No worries... I use Avid Media Composer for my own stuff (not that I ever seem to find the time to make anything these days :-( ). I've taught FCP 7 and Premiere at universities though, but never with Resolve (FCP + Colour, PP + SG). 

The workflow I use depends on the project - there have been times I've been asked to grade material that's been delivered as a single prores file and the scene detect in Resolve works fine for that (and would work as a simple way to grade a finished piece). From Avid you can AAF roundtrip which is different from FCP/FCPX and their xml workflows (which is what I think PP will spit out too). 

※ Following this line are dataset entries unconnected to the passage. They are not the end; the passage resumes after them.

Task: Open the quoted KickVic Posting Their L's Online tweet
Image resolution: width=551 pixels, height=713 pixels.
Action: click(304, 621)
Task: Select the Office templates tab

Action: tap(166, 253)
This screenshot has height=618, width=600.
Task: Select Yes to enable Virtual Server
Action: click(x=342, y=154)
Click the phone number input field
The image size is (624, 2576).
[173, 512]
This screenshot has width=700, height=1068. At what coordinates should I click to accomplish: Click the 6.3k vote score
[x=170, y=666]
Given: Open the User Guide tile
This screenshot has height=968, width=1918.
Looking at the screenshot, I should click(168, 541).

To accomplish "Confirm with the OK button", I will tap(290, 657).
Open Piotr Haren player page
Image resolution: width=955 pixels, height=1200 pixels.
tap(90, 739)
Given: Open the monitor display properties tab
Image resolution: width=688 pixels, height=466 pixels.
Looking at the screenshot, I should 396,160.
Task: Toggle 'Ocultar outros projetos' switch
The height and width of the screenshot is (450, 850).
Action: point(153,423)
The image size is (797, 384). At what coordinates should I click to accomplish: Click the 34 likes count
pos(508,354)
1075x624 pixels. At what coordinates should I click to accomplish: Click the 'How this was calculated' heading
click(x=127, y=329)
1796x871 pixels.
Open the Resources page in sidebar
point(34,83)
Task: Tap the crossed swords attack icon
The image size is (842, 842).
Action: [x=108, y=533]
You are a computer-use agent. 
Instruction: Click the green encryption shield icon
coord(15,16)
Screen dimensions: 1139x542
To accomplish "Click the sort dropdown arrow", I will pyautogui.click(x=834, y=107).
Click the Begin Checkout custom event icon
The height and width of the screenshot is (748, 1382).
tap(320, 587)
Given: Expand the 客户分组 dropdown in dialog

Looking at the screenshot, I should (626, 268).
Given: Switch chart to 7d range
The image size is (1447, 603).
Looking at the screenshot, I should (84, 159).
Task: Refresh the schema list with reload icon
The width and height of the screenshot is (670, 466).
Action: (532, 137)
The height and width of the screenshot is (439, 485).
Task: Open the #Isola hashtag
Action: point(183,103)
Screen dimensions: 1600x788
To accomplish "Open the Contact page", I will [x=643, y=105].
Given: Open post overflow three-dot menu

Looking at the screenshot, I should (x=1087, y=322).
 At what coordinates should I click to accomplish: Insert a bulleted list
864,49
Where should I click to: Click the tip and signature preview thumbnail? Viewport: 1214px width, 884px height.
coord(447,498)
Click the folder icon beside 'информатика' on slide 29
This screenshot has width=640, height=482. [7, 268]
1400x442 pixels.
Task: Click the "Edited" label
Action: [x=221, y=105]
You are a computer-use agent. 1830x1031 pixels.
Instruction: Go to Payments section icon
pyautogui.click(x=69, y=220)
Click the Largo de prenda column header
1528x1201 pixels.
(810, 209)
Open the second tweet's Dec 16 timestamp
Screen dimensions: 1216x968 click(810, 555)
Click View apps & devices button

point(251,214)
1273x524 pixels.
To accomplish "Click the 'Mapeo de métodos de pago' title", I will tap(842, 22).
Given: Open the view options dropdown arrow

Looking for PP - Resolve brings up this:



> I have had 100% success with all types of footage using this simple workflow.
> 
> 1. Edit in Premiere with a Resolve friendly codec. If you are using something like AVCHD, transcode before editing or relink later. DO NOT USE NESTED SEQUENCES!!!!!
> 2. Bake in any effects that won't translate via XML.
> ...



http://forums.creativecow.net/thread/277/18013

The Creative Cow forums tend to be pretty good for specific technical post-production queries that you might have, some very experienced and knowledgeable people hang out there ;-)


----------



## joema (Dec 10, 2013)

cayenne said:


> I might run it through Davinci....do the color correction/grading and then export out for use by either FCPX or Premier....but not sure if the IPB workflow is that straight forward?...I would prefer to grade after editing of course....however, the footage I've shot...needs video noise reduction....I'm buying the NEAT Video de-noiser, and it runs either on FCPX or Premier...I've found Resolve won't handle all the edits and effects you put in with FCPX, etc...requiring one to edit, grade and then send back at least on last time to FCPX to add those effects back in....is it easier to just grade all out of camera footage in resolve and then send that to the NLE for editing (I might try Premier this time, trying to learn that tool)....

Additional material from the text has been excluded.